In other comment, an editorial in the Times says that “Trump’s obsession with Greenland illustrates the Arctic’s importance”, adding: “The suspicion must be that Mr Trump, ever the businessman, is ­interested in what lies beneath Greenland’s vast icecap and wants the US to be there when some of it melts.” On the same theme, Timothy Snyder, a history professor at Yale University, writes in the Guardian: “We [the US] really do have a problem taking responsibility. The US has fallen well behind its allies and its rivals in the Arctic, in part because members of Vance’s political party denied for decades the reality of global warming, which has made it hard for the US navy to persuade Congress of the need to commission icebreaker ships…As with everything Musk-Trump does, however, the cui bono question about imperialism in Greenland is easy to answer: Russia benefits.”

Climate policy should involve building stuff
Editorial, The Washington Post Read Article

An editorial in the Washington Post [which, under its pro-Trump owner Jeff Bezos, has been forced to only run comment pieces that support “two pillars: personal liberties and free markets”] argues that Trump’s moves against Biden-era policies “exposes a basic misunderstanding of the fight against climate change”. The article continues: “It is not only about restricting economic activity.

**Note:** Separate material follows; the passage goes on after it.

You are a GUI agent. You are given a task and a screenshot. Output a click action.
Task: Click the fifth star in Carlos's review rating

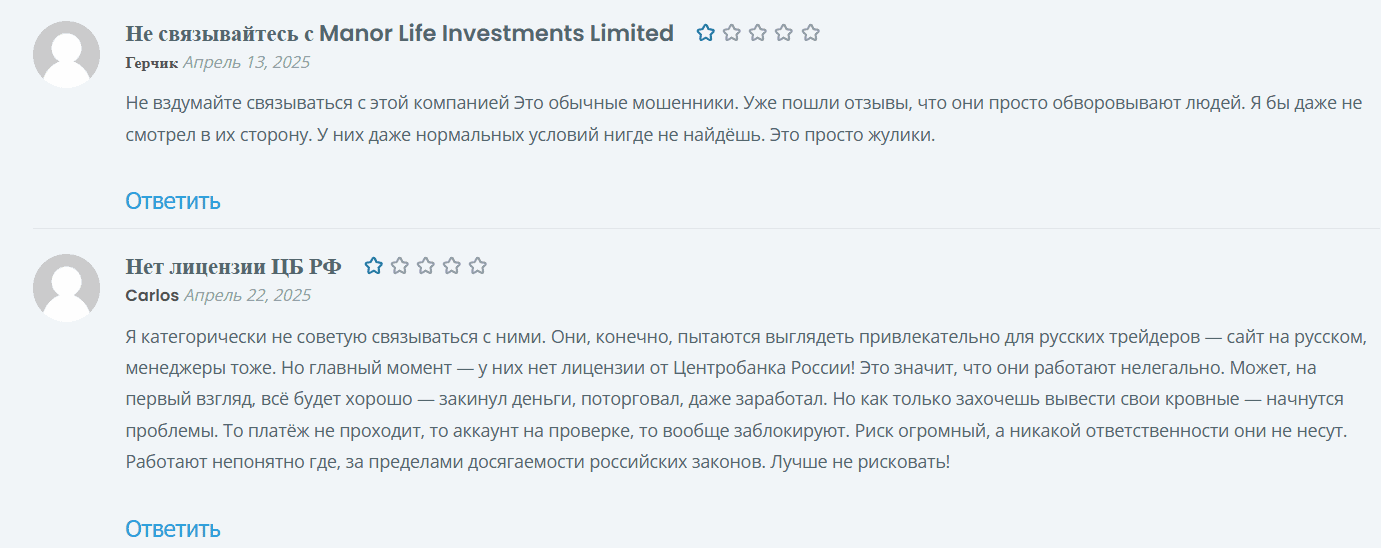478,266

Far more important to the effort – and what should excite this administration – is building stuff. Fighting climate change should involve energising the economy, including by expanding solar and wind power, which are already the fastest-growing sources of electricity in history and are proliferating in many Republican-led states. The country also needs added transmission lines to make the electrical grid more resilient and to move energy around the country as needed. And it needs advanced nuclear reactors, still in development, which have the potential to spark an energy renaissance. Other technologies, including batteries with expanded storage and more efficient electric vehicles, are important, too. All such building projects could create jobs and boost gross domestic product growth while sharpening the US’s competitive edge against its adversaries. Trump should view this not as some left-wing agenda, but as an opportunity…The Trump administration’s embrace of the tired climate denialism that Republicans have toyed with for years shows a frustrating lack of imagination.”

New climate research.

Expansion of aquatic vegetation in northern lakes amplified methane emissions
Nature Geoscience Read Article

The expansion of aquatic vegetation across “northern” lakes drove a 125% increase in methane emissions over 1984-2021, according to new research. The authors used satellite imagery to monitor aquatic vegetation in 2.7m lakes. They find that 72.5% of the lakes experienced higher “greenness” over 1984-2021. According to the study, lake area and fertiliser use were the main determinants of vegetation expansion in densely populated areas, while temperature was the main driver in sparsely populated areas. The authors say their findings highlight the “necessity of incorporating aquatic vegetation in estimates of methane emissions from northern lakes”.